EXERCISE GOAL:
Line by line, repeat the material below exactly and skip the images.

DATA EXCERPTS:
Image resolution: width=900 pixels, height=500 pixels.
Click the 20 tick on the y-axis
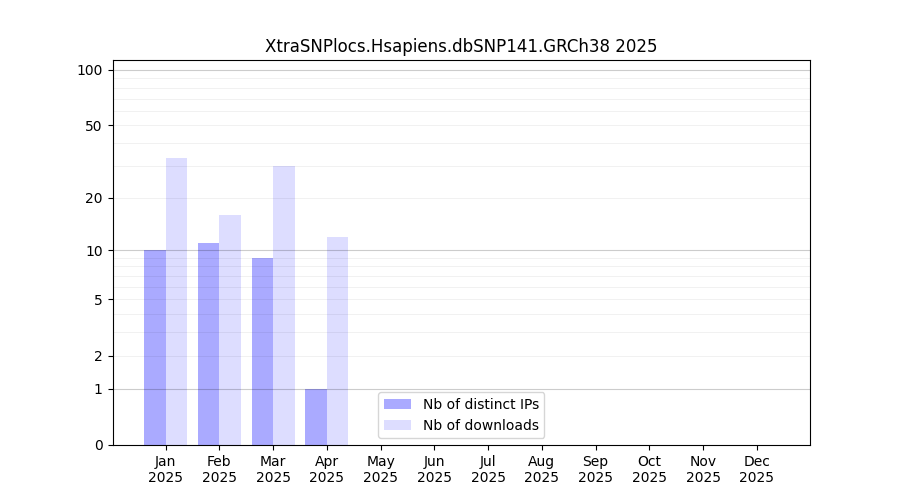tap(94, 198)
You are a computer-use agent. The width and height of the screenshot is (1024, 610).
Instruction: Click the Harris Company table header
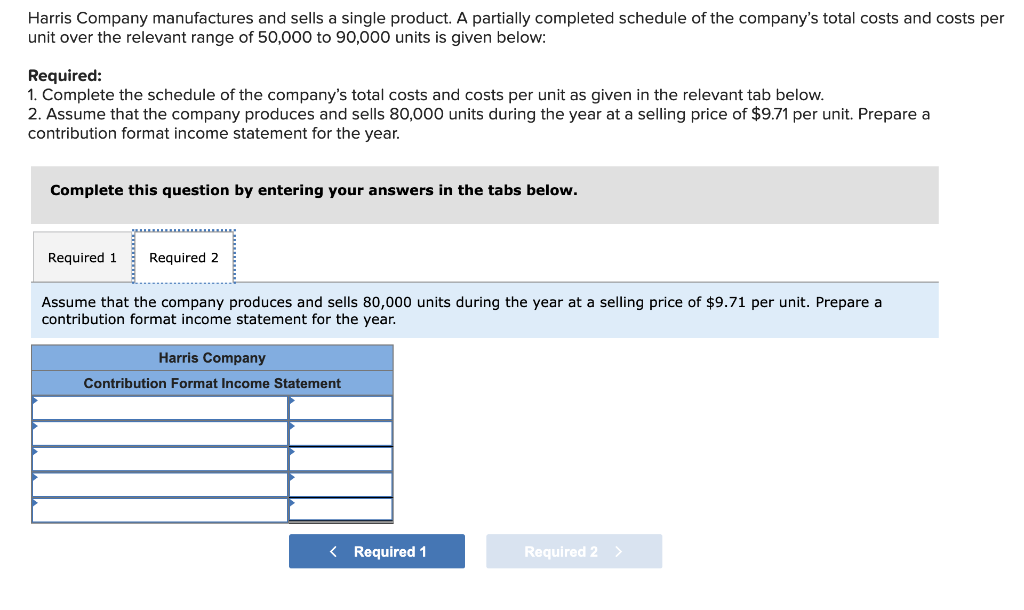click(x=212, y=357)
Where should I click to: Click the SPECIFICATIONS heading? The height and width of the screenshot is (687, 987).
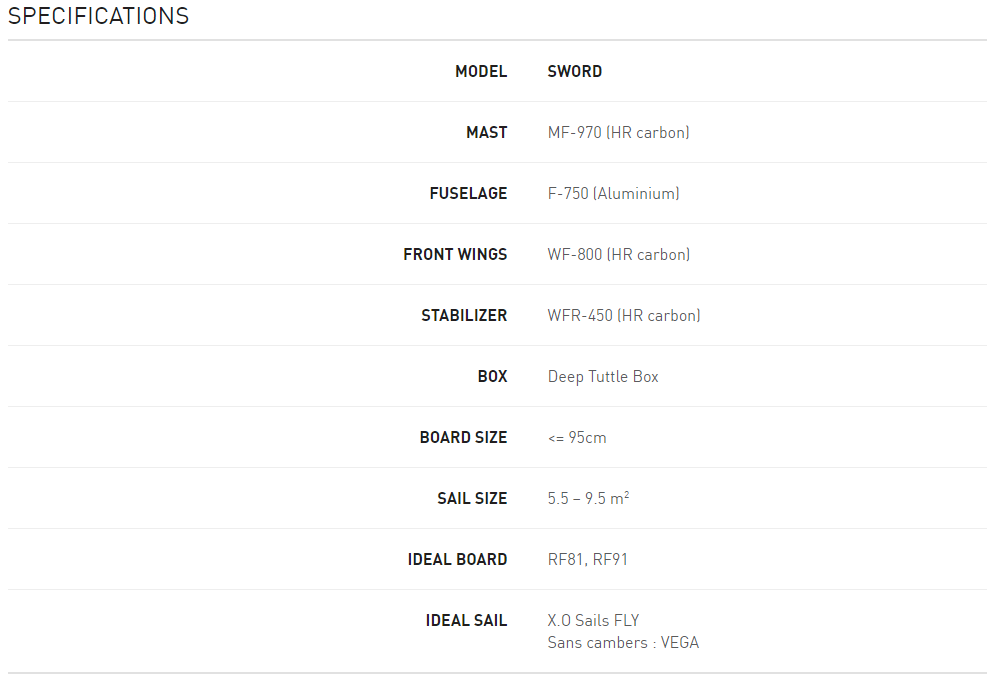pyautogui.click(x=98, y=16)
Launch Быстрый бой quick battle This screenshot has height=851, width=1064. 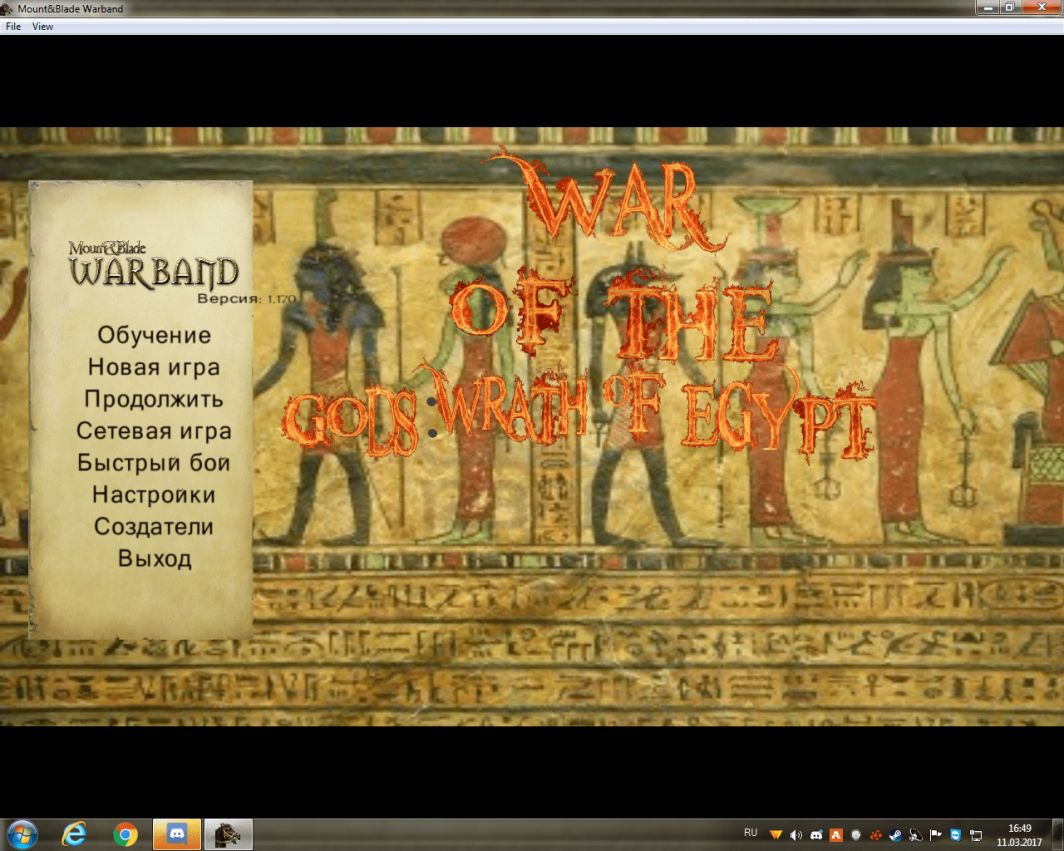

ANSWER SECTION:
Image resolution: width=900 pixels, height=500 pixels.
Click the 20 tick on the y-axis
tap(94, 198)
You are a computer-use agent. The width and height of the screenshot is (1024, 610).
Instruction: Click the Harris Company table header
click(x=212, y=357)
Where should I click to: Click the SPECIFICATIONS heading? The height and width of the screenshot is (687, 987).
pyautogui.click(x=98, y=16)
Launch Быстрый бой quick battle This screenshot has height=851, width=1064. 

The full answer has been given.